Amendments Nos. 8 and 9 would require local authorities to include an empty homes strategy in their homelessness strategy and are specific about the steps that they would have to take to devise such a strategy. Local authorities that are committed to effective action on empty properties will normally choose to set out their plans in the form of a clear strategy that matches resources to the scale of the problem in their district. Indeed, the housing investment programme encourages authorities to do so and we require them to report their performance through the best value in housing programme. That does not mean, however, that we should impose a statutory requirement on authorities to produce such a strategy or to set out prescriptively the procedures that they should follow in drawing it up. I am not convinced that that would in itself result in any greater commitment, or level of useful activity, on the part of some authorities. I am even less convinced that the Bill is the right vehicle for proposing such a duty on local authorities.

I am grateful to my hon. Friend Mr.

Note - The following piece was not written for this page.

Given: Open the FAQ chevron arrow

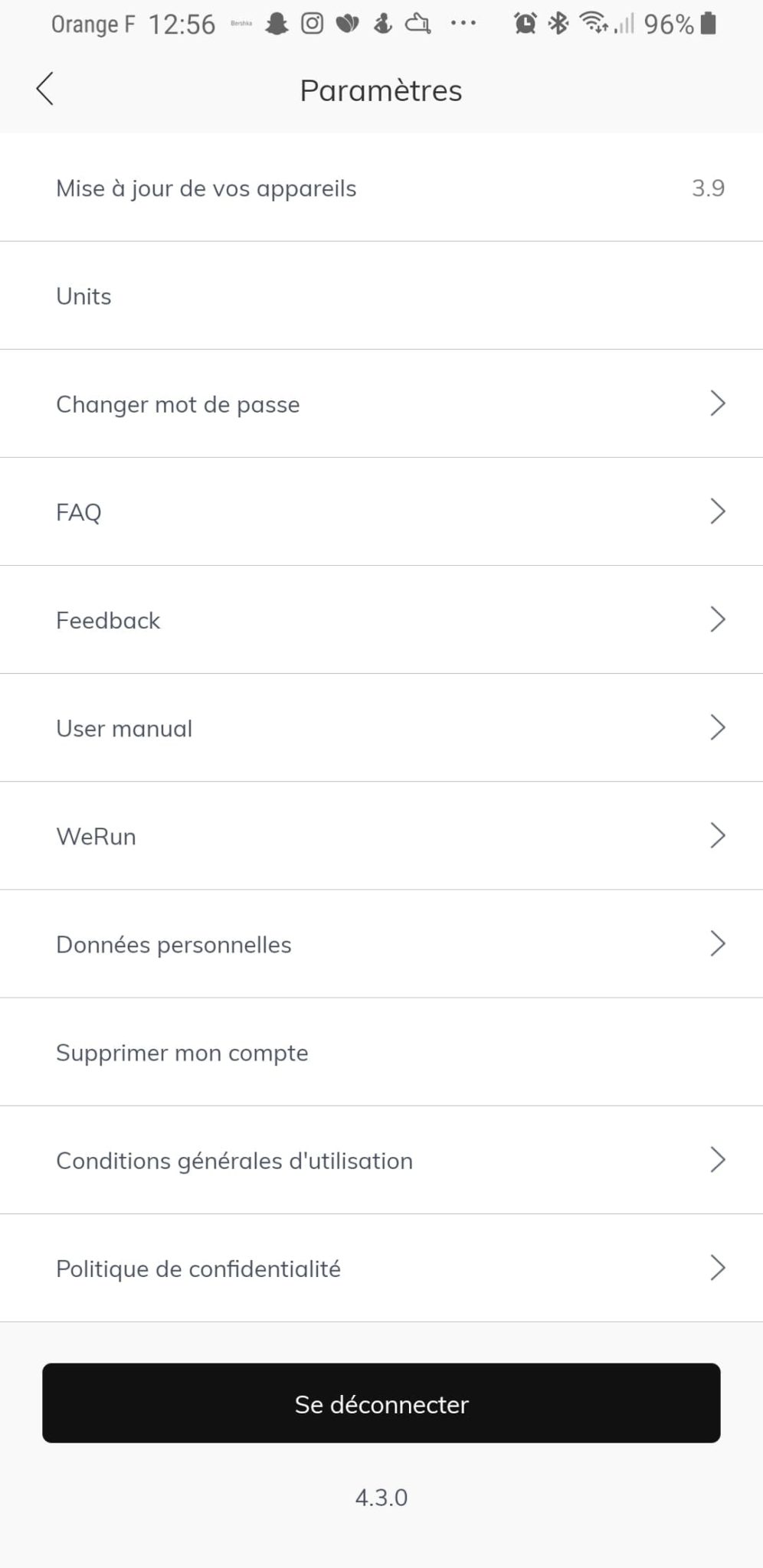Looking at the screenshot, I should coord(717,511).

Kidney for the points that he raised and I pay tribute to the work that he has done to highlight the issue and the work of the Empty Homes Agency. We are looking again at compulsory purchase. I hope that my assurances on guidance will satisfy my hon. Friend that the Government are taking bringing empty properties back into use seriously. We will be ensuring that the revised code of guidance on homelessness takes full account of best practice in reducing the number of empty homes and converting redundant commercial property to housing use. However, if right hon. and hon. Members have any illusions about the complexity of the issues surrounding empty properties, particularly in the north of England, they should read the excellent report produced by the centre for urban and regional studies at Birmingham university on the problems of low demand in the M62 corridor. The report deals with the serious implications for housing strategies in areas where demand has collapsed. In both the public and private sectors there are real difficulties to do with bringing back empty properties into use that go far beyond issues of housing efficiency.

On the basis of the assurances that have been given, I would ask the hon. Member for Cotswold to withdraw the amendment.